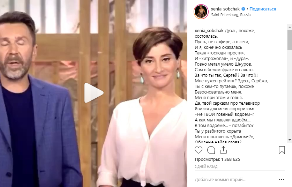Share the post with upload arrow icon
Image resolution: width=292 pixels, height=187 pixels.
[223, 150]
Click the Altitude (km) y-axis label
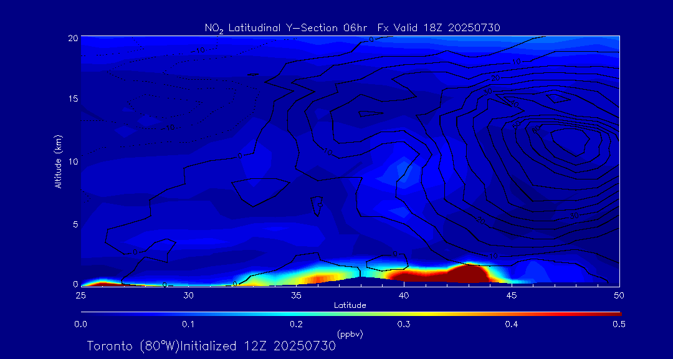 [59, 161]
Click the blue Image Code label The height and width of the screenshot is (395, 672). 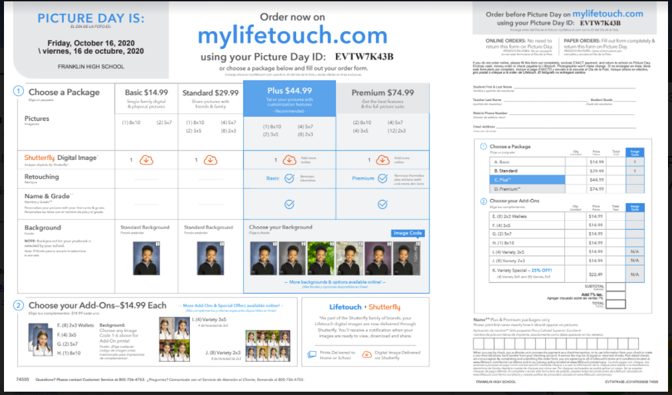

What the task asks:
Please return, without any change, the lines from the line containing "Click the Altitude (km) y-axis label" through the last line of the entries, dropping the pictures.

Answer box:
Click the Altitude (km) y-axis label
 [59, 161]
Click the blue Image Code label The height and width of the screenshot is (395, 672). 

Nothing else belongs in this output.